El grupo utilizaba Tecnología avanzada para comunicarse
Las autoridades detectaron que el grupo utilizaba comunicaciones encriptadas, teléfonos satelitales y tecnología avanzada que les permitía operar de noche y complicar su localización. Incluso contaban con hexacópteros o megadrones y un lenguaje codificado para coordinar los traslados de droga en alta mar.
La primera etapa del operativo concluyó en junio, en Canarias, donde se realizaron 29 cateos en distintas islas y se detuvo a 48 personas. La segunda fase se llevó a cabo en noviembre, en Andalucía, con 57 arrestos más y 20 registros en localidades del Campo de Gibraltar.
Autoridades aseguran grandes cantidades de cocaína
Durante las investigaciones, que contó con la colaboración de varios países, las autoridades lograron asegurar 10 mil 400 kilos de cocaína, además de 70 vehículos, 30 embarcaciones, seis inmuebles, tres armas de fuego, múltiples cuentas bancarias, más de 150 teléfonos celulares y más de 800 mil euros en efectivo.
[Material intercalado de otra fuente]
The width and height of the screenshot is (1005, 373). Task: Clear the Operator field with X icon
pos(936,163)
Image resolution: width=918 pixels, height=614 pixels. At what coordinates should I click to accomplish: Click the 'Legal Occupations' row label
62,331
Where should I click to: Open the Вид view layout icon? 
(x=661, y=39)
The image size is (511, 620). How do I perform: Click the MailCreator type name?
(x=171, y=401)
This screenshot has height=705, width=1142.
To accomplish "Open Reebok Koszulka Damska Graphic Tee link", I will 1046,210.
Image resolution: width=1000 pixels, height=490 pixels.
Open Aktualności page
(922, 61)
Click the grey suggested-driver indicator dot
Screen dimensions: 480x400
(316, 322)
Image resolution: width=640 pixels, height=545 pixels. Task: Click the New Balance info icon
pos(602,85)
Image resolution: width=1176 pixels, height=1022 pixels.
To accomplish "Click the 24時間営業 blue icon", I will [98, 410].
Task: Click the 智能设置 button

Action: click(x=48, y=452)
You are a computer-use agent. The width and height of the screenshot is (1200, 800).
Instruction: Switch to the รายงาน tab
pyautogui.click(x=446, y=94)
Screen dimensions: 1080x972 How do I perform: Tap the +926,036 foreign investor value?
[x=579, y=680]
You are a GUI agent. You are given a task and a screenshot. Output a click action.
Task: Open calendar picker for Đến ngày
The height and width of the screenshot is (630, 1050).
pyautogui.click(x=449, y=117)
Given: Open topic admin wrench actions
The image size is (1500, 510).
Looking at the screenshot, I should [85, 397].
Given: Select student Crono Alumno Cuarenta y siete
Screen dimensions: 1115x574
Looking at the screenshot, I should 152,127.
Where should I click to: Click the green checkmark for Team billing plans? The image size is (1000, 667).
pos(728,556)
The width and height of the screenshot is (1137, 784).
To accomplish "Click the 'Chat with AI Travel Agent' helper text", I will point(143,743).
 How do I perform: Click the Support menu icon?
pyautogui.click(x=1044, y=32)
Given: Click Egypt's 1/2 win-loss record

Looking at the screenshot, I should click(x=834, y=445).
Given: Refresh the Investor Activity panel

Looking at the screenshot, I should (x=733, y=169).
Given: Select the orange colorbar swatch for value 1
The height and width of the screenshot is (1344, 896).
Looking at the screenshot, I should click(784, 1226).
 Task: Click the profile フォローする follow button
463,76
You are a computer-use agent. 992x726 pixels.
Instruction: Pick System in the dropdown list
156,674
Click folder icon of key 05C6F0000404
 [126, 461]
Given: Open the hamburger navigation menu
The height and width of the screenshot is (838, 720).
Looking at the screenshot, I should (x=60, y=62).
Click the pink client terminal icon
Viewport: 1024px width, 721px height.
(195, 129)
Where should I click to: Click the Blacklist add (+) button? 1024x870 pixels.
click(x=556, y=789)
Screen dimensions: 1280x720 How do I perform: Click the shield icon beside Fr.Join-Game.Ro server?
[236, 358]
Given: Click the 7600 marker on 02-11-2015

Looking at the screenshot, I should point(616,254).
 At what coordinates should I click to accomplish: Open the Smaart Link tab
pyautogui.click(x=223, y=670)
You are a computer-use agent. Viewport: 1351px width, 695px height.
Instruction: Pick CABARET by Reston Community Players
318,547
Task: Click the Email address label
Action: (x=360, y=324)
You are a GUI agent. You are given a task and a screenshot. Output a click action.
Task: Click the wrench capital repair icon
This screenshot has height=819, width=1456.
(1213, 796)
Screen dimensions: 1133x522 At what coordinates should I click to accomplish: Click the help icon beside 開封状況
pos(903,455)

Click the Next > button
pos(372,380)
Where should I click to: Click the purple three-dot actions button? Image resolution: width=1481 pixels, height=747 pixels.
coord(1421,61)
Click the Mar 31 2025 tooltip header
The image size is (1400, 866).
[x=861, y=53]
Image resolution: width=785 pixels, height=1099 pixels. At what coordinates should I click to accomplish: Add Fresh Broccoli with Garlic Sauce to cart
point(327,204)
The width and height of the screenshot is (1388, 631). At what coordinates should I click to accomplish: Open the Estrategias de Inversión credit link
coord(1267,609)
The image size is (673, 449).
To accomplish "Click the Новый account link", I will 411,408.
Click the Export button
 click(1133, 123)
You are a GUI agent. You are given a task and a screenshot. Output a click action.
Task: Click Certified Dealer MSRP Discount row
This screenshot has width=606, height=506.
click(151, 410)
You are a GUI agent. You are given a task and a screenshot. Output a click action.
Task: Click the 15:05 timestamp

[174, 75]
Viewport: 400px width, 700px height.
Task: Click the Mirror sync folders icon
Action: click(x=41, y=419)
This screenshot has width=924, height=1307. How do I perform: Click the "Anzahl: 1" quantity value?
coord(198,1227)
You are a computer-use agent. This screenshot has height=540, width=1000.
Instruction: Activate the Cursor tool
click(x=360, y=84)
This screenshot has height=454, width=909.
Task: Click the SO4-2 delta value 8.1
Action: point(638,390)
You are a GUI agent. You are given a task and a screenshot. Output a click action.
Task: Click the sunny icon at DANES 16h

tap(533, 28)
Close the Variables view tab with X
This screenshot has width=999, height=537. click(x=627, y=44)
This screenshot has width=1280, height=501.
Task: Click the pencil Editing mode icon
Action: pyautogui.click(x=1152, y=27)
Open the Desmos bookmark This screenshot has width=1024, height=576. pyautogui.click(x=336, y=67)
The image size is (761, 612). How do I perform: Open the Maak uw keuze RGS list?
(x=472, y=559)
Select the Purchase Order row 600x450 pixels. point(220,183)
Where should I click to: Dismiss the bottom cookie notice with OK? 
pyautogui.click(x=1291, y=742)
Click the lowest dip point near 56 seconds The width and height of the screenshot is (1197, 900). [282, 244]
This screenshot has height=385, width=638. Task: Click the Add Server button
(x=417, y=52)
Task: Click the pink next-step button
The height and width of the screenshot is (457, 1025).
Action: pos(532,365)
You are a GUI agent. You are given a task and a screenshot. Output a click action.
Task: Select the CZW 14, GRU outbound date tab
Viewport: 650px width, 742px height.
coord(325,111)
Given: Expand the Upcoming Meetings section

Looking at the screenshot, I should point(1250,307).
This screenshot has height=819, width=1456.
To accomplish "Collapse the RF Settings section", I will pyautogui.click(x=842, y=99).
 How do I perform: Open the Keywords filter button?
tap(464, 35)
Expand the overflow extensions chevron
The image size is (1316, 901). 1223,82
También se decomisó equipo de comunicaciones y material para el tráfico marítimo valuado en unos 2.5 millones de euros.
La banda incluso mantenía plataformas acuáticas donde los pilotos podían pasar más de un mes en altamar realizando operaciones consecutivas, además de contar con centros propios de almacenamiento de combustible para no depender de terceros.
De acuerdo con fuentes policiales, esta organización fue responsable de introducir en Europa alrededor de 57 mil kilos de cocaína solo el año pasado, una cantidad que en el mercado negro podría superar los mil 500 millones de euros, lo que da una idea del tamaño del golpe asestado al narcotráfico internacional.